During surgery, regional anesthesia or, for patients who require general anesthesia, hypotensive anesthesia is used. Unless the patient has active intracranial bleeding or thrombosis, a known seizure disorder, a history of VTE, or an allergy to the drug, a dose of tranexamic acid (15 mg/kg) is administered 15 minutes before the incision is made. In most TKA cases, this helps minimize tourniquet time and avoid the use of drains. Further perioperative blood loss may be mitigated with the use of bipolar cautery.

In low-risk TKA patients, strong VTE chemoprophylaxis is avoided. Instead, a 40 mg daily dose of enoxaparin, or twice-daily enteric-coated aspirin 325 mg, or low dose warfarin is administered along with sequential compression devices.
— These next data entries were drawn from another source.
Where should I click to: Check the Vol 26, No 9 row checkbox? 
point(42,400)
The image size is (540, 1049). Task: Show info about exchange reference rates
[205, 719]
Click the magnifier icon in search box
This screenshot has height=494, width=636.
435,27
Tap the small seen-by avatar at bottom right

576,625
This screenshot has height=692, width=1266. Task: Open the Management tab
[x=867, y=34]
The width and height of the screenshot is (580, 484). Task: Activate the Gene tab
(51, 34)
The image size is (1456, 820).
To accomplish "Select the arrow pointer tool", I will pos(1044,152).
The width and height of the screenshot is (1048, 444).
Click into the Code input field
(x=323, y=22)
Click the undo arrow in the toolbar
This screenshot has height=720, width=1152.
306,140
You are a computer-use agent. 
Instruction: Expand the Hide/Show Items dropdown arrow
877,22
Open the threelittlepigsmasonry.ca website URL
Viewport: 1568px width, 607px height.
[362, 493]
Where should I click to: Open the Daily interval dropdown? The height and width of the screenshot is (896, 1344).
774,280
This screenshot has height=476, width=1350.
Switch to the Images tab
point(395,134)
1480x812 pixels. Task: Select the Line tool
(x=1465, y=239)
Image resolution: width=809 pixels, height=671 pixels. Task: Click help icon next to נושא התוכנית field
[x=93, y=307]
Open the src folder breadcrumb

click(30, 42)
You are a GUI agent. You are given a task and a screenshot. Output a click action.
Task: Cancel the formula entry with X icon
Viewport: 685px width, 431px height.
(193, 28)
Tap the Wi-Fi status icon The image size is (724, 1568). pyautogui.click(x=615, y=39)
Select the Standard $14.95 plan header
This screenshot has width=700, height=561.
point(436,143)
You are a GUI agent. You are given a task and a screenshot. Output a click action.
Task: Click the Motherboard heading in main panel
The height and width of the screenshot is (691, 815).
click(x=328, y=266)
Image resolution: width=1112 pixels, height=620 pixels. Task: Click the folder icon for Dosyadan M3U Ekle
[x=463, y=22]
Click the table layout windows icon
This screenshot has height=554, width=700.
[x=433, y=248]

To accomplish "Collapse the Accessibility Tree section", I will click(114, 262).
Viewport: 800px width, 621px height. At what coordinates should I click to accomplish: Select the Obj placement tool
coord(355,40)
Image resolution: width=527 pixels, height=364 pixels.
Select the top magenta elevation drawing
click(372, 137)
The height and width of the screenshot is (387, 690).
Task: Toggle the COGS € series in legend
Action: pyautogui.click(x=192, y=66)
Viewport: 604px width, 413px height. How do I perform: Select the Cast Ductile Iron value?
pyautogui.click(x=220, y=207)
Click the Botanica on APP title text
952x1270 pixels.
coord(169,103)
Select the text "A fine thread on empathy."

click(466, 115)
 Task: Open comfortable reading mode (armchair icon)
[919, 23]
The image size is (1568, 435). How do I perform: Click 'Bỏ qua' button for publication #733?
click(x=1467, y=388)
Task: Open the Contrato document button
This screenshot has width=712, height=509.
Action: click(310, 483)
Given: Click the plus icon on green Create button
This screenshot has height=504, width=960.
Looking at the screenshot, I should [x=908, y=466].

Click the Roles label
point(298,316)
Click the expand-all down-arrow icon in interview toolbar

TKA patients without drains have their knees flexed at 70 degrees over pillows for 6 hours on the day of surgery. Intravenous fluids are used first to correct hypotension, before resorting to allogenic transfusion.

“Simply treating preoperative anemia in patients cut our transfusion rate in half. The addition of tranexamic acid cut the rate in half again,” said Dr. Snyder.

The Eisenhower strategy
In implementing his program, Dr. Snyder used what he called “the Eisenhower strategy.”

“You have to get buy-in from all these different groups—the hospital administration, the nursing and housekeeping staffs, surgeons from various practices who have privileges at the hospital. The way to do that is to do what President Ike did—collegially help everyone move in the same direction to achieve a solution,” he said. “Doctors want to do the right thing for their patients, and new idea adoption is easier when they own it themselves.”

Now the hospital credentialing agreement requires surgeons performing TKAs and total hip arthroplasty to participate in its joint registry. Results are audited on a regular basis and reviewed with the surgeon. Surgeons who want to use the hospital’s designation as a “Center of Excellence” in their marketing efforts must agree to follow the established guidelines and protocols and participate in the registry efforts.

Although physicians can and should decide what is the best course of action for their own patients, any disagreements with the protocols must be in writing. As new evidence-based literature and updated national practice guidelines are released, they will be included in the “Zero in on zero” initiative.

“It took less than a year to get to the point where we could begin acting on these issues,” recalled Dr. Snyder. “We built trust and collegiality before implementing the strategies, and we are supporting the American Joint Replacement Registry with level 1 data. Our in-hospital registry also includes the ‘Zero in on zero’ quality and safety data points.

“We are committed to achieving near zero rates in these 10 major areas. We want each surgeon to have quick and easy access to the registry and plan to work with them to choose the electronic equipment that best meets their needs.”